No topo do sistema judiciário, se achava o Desembargo do Paço. Lá, despachavam os desembargadores, cujos decretos podiam ser equiparados aos do próprio rei, pois eles estavam autorizados a "dispensar a lei ou reformulá-la". Os desembargadores usufruíam de uma série de privilégios: isenções de impostos, pensões, comendas, imunidades e os mais altos salários da burocracia estatal. Natural, portanto, que muitos almejassem se tornar desembargadores. Infelizmente, para a maioria dos pretendentes, as promoções não dependiam de competência, idade, graus universitários ou desempenho na carreira, estando mais ligadas ao fato de "ter ou não o progenitor do pretendente servido à Coroa".
Conforme o brasilianista Stuart Schwartz, especialista no tema, "as relações de parentesco, interesses e amizades criaram uma teia, tornando os desembargadores um grupo autoperpetuador, com características de casta". Esse jogo de interesses, troca de privilégios e tráfego de influência cedo minou os alicerces do Desembargo do Paço – e logo manchou sua reputação.
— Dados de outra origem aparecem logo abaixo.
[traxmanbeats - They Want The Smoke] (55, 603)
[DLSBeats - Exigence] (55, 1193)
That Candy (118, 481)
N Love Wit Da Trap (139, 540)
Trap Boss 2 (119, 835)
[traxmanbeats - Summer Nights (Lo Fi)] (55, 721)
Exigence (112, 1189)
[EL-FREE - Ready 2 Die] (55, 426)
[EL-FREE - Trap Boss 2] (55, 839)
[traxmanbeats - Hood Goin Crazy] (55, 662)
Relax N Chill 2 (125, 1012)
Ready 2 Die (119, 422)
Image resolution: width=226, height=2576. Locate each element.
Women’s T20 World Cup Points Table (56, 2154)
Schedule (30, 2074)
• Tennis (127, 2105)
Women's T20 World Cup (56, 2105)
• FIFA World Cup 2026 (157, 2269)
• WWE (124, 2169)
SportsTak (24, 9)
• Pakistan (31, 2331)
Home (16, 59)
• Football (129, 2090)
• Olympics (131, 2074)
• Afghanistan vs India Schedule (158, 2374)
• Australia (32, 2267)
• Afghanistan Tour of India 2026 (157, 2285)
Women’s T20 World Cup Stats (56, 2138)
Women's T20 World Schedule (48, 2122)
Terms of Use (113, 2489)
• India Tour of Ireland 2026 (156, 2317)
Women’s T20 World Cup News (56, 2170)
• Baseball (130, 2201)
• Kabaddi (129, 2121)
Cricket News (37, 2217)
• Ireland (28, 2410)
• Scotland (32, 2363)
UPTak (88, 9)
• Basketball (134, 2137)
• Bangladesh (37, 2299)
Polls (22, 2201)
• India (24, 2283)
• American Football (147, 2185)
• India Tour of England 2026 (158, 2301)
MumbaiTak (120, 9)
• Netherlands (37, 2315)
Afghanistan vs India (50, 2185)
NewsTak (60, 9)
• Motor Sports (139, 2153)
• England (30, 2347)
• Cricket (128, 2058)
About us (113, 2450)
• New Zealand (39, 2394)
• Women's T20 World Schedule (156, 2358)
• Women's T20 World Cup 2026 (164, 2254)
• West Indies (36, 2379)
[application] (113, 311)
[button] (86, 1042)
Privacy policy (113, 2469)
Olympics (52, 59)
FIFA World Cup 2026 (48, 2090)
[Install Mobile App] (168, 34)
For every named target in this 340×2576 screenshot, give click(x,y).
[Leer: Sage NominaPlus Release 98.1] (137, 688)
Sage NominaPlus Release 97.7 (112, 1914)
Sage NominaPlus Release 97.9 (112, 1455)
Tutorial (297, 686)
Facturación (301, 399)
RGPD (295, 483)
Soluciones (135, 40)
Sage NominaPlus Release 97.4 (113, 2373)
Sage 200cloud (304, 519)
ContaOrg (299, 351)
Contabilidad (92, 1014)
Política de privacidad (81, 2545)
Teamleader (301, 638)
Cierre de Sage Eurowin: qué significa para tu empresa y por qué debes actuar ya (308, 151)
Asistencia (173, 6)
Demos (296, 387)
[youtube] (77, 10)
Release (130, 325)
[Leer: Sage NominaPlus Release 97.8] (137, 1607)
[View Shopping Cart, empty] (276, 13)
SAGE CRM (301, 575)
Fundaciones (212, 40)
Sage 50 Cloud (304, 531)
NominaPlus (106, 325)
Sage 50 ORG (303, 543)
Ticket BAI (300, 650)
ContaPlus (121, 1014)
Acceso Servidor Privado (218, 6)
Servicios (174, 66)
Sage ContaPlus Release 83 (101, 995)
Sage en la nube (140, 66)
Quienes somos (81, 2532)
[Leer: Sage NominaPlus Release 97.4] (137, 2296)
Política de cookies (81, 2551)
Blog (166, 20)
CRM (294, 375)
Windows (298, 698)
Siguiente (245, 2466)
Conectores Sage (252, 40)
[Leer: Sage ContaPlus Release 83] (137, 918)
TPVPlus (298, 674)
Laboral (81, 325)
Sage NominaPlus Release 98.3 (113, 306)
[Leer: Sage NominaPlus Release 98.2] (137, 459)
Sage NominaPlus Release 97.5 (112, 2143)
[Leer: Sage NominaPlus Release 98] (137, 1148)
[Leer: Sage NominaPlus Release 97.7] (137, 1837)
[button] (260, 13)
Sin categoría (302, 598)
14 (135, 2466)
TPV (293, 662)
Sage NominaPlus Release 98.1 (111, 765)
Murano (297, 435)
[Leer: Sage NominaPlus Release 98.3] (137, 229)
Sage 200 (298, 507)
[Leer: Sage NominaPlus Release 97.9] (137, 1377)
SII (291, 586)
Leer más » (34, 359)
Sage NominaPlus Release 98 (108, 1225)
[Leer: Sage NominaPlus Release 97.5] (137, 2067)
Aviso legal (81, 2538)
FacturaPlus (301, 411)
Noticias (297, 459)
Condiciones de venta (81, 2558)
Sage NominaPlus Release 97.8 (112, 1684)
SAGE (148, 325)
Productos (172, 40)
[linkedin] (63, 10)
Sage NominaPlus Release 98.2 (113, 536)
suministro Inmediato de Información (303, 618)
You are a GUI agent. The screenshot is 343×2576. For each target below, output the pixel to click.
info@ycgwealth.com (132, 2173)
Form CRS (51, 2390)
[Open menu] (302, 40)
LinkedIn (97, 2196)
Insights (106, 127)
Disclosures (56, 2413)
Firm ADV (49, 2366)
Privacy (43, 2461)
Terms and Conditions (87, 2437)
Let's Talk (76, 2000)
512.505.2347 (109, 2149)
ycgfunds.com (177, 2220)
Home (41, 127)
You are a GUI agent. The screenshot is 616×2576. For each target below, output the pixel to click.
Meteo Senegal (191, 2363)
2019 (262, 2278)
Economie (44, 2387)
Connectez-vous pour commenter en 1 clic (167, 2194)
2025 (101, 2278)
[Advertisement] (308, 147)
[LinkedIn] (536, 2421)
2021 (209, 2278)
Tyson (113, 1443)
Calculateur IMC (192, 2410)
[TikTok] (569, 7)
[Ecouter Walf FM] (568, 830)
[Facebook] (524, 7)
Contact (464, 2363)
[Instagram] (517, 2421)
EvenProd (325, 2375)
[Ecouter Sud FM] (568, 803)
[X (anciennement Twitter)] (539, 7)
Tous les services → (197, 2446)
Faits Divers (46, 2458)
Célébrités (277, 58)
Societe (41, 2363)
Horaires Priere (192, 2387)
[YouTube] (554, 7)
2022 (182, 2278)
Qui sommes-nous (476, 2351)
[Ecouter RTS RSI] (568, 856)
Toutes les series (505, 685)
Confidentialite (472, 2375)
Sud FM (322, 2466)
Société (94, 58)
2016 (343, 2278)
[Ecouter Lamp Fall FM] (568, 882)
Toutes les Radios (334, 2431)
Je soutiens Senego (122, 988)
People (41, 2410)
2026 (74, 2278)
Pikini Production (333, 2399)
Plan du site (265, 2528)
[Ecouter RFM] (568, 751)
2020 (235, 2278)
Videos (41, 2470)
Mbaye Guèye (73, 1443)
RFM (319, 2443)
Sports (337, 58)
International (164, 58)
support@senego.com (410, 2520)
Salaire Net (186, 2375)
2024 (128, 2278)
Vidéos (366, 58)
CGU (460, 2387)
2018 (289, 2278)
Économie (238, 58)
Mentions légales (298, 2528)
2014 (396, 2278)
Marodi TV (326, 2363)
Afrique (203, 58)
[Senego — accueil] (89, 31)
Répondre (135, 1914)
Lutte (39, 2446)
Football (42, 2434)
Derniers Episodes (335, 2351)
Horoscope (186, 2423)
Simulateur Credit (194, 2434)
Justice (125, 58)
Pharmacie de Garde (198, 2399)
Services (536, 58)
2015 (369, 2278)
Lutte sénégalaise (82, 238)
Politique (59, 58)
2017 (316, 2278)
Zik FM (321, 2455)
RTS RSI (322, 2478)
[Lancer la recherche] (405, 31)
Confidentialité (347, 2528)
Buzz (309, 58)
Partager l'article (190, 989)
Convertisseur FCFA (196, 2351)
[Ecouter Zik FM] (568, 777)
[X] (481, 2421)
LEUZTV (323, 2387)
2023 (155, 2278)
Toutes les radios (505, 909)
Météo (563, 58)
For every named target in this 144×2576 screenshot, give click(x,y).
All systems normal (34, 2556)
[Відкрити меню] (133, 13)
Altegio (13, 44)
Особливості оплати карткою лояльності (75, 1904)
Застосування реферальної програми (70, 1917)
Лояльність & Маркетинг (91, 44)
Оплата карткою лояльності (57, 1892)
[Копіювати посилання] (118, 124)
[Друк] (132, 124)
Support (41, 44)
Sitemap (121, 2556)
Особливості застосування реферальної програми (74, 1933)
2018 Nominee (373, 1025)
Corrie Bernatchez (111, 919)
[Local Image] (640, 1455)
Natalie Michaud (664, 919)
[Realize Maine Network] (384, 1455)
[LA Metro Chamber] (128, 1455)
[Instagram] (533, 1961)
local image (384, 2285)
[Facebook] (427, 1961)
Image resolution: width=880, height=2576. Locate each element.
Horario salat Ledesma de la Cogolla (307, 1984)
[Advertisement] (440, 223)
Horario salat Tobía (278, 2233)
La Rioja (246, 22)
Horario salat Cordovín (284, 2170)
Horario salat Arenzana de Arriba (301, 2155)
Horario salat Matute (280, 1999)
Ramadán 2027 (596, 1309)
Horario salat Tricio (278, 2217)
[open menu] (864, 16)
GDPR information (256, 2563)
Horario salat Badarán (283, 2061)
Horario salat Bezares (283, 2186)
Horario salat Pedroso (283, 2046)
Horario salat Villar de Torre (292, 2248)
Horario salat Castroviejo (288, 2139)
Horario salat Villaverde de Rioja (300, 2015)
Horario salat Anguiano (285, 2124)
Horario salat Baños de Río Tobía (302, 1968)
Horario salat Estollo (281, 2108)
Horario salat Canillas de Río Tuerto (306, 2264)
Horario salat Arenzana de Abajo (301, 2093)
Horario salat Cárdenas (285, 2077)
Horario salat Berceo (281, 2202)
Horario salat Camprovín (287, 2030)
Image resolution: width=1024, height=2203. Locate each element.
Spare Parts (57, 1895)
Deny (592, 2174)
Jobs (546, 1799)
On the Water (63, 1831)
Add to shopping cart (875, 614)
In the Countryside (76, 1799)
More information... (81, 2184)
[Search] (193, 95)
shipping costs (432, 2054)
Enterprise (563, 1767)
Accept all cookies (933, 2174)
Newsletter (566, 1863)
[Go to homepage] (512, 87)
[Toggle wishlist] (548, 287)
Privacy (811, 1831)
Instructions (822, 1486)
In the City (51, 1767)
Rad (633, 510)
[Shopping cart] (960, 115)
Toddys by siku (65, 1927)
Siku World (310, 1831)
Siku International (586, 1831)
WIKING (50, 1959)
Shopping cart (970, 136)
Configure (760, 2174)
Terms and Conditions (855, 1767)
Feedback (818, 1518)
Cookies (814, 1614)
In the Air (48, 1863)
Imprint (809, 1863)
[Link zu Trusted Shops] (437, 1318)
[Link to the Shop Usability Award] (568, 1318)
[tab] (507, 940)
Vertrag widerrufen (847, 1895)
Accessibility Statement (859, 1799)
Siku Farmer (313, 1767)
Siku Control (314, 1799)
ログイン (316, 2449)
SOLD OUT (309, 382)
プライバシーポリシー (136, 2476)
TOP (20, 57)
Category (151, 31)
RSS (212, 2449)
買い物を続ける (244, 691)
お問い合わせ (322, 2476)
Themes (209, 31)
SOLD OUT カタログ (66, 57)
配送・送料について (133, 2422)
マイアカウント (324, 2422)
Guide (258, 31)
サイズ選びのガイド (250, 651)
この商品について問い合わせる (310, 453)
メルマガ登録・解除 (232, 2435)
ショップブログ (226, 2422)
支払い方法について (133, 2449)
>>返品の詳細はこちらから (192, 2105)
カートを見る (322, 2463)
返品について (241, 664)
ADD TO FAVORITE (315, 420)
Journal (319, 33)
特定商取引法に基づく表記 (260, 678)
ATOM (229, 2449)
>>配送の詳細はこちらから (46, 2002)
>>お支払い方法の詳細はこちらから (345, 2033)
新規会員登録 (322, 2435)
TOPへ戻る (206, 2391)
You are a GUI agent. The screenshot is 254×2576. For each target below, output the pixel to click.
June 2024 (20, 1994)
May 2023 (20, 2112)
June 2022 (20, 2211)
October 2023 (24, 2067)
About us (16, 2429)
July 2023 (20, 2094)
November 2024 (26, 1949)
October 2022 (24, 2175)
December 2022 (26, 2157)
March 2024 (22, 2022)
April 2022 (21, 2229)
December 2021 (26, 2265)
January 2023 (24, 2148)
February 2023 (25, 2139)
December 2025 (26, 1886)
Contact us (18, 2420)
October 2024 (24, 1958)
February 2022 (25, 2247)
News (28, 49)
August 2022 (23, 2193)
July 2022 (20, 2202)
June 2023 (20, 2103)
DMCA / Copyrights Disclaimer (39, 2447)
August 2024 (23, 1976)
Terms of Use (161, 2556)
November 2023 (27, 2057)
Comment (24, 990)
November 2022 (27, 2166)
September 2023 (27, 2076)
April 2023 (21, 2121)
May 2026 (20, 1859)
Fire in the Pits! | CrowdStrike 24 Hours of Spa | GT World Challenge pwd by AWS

Ainda assim, quem estuda o assunto sabe que muitas foram as vezes em que os desembargadores se mostraram capazes de julgar peões com toda isenção. E não foram poucas as ocasiões em que condenaram aqueles cuja culpa restou provada – algo justo e elogiável. Pena é que, se o réu fosse fidalgo, o rigor não seria o mesmo.
E a pena não seria vil.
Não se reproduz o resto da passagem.